= Friedrich Gottfried Abel =

German physician (1714–1794)

Friedrich Gottfried Abel (8 July 1714, Halberstadt – 23 November 1794, Halberstadt) was a German physician, the son of historian Caspar Abel. He was an assessor of the college of physicians, member of the literary society at Halberstadt, and master of St. John's school in that city.

==Biography==
After a classical education at Halberstadt and Wolfenbüttel, Abel entered himself at the former place as a student of theology, in 1731, under Johann Lorenz von Mosheim; a year later, he moved to Halle, where he attended the lectures of Christian Wolff and Alexander Gottlieb Baumgarten, and often preached himself with much applause.

Though he had a great chance of succeeding to the rectorship of St. John's school in his native place, Abel in a few years gave up theological pursuits altogether, applied to medicine at Halle, and in 1744 was admitted to the degree of doctor at Königsberg in Prussia.
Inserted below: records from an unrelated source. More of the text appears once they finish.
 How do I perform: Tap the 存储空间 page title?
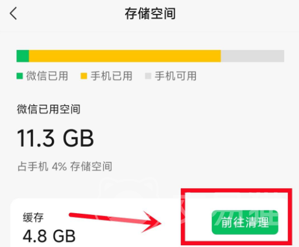(150, 13)
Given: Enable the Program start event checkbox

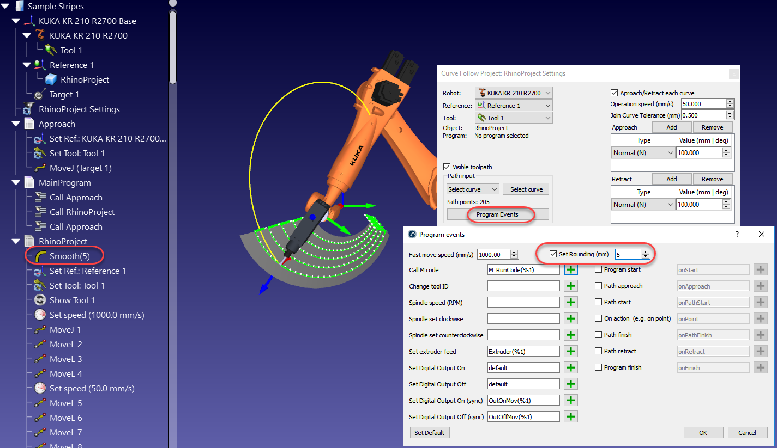Looking at the screenshot, I should 599,269.
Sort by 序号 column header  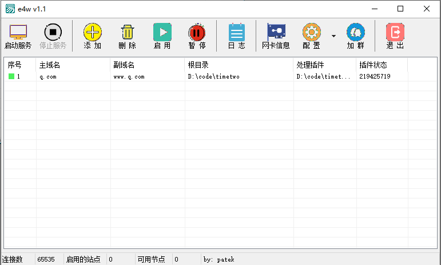tap(20, 65)
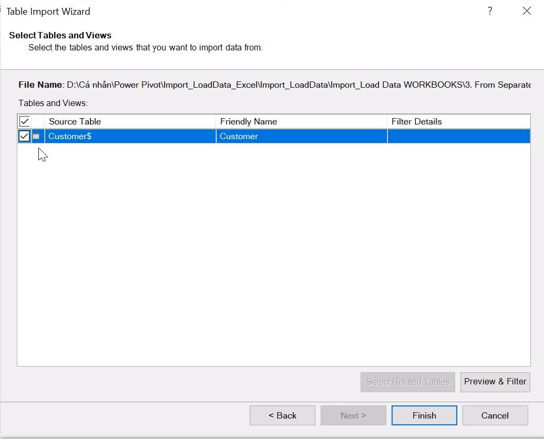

On his return to Halberstadt, he practised as a physician for over half a century before his death in 1794.

In the early part of his life, Abel had made a poetical translation of the Satires of Juvenal into German, which, by the advice of his friend Gleim, he retouched a few years before his death, and published in 1788. He intended to correct and publish Ovid's Remedia Amoris, which he had also translated in his youth, and to attempt Persius, but age and other occupations prevented him from accomplishing this.

Abel married in 1744, and left three daughters and two sons, one of whom, John Abel, physician at Düsseldorf, has distinguished himself as a writer.